(Saved entries)

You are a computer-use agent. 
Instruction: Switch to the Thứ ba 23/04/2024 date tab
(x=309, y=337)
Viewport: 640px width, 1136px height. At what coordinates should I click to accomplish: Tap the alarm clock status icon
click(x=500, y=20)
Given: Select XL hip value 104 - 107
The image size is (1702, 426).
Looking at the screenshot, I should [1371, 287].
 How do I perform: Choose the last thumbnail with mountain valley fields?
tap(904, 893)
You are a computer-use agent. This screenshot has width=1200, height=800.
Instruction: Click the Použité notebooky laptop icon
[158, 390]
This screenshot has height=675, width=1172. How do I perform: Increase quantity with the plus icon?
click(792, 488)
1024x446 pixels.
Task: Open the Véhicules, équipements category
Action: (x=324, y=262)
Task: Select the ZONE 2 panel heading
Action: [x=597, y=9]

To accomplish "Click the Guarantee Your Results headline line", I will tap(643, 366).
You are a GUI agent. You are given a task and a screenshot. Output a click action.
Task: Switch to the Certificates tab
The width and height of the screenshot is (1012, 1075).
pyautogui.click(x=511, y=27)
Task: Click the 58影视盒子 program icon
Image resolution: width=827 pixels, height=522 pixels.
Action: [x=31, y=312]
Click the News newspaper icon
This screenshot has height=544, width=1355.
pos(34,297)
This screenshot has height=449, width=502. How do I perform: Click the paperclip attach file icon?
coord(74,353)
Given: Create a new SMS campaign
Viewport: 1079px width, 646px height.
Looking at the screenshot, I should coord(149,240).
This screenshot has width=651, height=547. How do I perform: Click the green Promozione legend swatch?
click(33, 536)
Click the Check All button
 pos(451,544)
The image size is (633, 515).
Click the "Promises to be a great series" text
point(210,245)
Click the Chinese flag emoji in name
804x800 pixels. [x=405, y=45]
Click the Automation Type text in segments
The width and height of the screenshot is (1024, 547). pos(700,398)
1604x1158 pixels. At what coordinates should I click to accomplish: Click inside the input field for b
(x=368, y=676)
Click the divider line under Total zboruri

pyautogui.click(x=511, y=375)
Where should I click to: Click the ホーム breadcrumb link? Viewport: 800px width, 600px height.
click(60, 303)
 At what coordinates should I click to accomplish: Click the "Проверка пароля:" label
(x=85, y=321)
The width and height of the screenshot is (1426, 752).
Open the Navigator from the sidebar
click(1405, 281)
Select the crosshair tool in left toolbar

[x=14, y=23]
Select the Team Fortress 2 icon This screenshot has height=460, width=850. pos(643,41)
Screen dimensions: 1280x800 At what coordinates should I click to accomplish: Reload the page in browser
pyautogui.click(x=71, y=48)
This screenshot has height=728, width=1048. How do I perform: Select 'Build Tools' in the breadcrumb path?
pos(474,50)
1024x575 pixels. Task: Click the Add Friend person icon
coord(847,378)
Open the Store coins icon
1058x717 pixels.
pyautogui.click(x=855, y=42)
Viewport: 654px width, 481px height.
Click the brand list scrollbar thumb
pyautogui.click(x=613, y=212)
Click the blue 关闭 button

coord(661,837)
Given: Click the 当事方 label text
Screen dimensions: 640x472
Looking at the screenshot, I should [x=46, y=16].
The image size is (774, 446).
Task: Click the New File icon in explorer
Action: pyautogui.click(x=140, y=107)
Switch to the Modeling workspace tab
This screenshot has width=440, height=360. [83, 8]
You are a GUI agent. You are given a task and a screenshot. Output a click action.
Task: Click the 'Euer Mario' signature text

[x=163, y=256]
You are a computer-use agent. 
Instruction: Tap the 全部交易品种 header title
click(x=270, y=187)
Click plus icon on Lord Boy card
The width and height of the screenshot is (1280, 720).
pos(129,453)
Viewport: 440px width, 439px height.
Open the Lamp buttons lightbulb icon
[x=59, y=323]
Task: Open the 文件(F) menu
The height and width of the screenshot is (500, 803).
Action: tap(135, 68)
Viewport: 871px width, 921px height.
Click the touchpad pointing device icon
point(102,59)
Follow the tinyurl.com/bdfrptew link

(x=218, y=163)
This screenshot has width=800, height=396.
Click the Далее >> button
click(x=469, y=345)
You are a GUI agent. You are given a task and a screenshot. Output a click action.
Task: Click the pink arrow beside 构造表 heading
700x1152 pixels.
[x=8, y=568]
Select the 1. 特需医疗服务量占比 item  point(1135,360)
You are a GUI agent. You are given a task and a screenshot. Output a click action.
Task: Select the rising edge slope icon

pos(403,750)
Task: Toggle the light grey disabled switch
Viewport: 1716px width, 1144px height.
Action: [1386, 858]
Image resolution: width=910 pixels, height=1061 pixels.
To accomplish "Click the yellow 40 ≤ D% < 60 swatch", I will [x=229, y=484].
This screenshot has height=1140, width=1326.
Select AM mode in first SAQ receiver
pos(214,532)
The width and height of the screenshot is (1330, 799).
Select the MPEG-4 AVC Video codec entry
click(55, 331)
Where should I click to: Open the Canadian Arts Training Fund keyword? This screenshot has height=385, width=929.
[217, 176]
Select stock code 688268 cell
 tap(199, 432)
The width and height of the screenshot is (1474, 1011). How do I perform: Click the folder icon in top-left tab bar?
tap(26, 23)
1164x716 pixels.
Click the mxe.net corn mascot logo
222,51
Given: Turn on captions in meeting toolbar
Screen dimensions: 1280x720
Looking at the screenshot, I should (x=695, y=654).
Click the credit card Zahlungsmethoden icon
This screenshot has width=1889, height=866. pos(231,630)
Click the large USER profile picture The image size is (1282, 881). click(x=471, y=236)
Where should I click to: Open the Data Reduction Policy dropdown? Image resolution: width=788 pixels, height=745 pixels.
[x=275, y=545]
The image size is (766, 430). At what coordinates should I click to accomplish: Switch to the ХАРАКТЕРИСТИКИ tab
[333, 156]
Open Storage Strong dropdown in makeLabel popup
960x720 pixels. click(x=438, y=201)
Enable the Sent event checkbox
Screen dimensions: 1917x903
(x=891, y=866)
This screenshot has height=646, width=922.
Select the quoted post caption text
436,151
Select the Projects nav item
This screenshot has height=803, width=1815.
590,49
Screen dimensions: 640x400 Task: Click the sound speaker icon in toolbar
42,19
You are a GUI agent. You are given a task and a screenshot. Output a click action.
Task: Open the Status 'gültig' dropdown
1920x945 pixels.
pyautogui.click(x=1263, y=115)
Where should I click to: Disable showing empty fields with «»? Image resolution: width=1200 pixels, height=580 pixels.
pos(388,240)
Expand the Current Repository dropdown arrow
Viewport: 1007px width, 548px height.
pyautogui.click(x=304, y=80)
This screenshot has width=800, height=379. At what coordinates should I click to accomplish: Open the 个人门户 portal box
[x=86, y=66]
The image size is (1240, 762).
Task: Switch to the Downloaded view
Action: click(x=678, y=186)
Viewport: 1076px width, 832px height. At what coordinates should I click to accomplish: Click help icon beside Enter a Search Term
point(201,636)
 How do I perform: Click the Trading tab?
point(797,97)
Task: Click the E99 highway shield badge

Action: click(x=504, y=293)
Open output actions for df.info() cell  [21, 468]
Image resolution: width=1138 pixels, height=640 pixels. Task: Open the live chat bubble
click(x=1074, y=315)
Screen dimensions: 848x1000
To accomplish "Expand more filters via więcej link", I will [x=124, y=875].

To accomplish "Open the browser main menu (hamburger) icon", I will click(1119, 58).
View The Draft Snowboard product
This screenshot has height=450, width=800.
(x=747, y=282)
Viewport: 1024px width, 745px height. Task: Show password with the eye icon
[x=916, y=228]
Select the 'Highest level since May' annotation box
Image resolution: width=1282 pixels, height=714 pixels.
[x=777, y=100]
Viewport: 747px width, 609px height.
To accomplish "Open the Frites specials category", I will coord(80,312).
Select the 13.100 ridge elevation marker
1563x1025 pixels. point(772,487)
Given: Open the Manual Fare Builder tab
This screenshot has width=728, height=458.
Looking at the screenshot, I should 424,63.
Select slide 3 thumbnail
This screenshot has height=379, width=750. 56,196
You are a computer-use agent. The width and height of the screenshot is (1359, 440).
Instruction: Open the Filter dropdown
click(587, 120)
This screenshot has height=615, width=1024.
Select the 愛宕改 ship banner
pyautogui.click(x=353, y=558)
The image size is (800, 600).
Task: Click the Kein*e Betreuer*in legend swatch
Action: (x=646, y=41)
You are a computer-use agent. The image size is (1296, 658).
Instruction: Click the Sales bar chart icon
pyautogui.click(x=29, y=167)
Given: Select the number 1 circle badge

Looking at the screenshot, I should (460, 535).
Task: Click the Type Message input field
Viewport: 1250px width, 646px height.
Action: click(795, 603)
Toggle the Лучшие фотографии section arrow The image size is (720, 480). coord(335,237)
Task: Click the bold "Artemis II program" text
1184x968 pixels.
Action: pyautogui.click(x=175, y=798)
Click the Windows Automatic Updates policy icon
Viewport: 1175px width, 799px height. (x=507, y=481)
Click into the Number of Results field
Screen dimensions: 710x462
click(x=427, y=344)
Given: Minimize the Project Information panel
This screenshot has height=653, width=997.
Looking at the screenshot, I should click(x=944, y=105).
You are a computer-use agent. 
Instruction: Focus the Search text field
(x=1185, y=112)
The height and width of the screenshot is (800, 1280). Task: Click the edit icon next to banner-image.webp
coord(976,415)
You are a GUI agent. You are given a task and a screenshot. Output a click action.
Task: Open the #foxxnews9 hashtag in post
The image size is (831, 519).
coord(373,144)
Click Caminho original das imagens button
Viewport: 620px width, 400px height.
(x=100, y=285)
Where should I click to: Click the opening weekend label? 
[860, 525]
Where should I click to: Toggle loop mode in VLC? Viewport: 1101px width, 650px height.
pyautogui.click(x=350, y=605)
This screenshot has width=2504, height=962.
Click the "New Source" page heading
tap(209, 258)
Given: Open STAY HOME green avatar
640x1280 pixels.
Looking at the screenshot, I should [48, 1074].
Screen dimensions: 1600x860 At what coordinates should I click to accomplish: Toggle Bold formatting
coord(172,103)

• _Task directions_
Reproduce every line in the records above that contains the word "will".

• _Solution for this task_
To accomplish "Click the Guarantee Your Results headline line", I will tap(643, 366).
To accomplish "Click the yellow 40 ≤ D% < 60 swatch", I will [x=229, y=484].
To accomplish "Expand more filters via więcej link", I will [x=124, y=875].
To accomplish "Open the browser main menu (hamburger) icon", I will click(1119, 58).
To accomplish "Open the Frites specials category", I will coord(80,312).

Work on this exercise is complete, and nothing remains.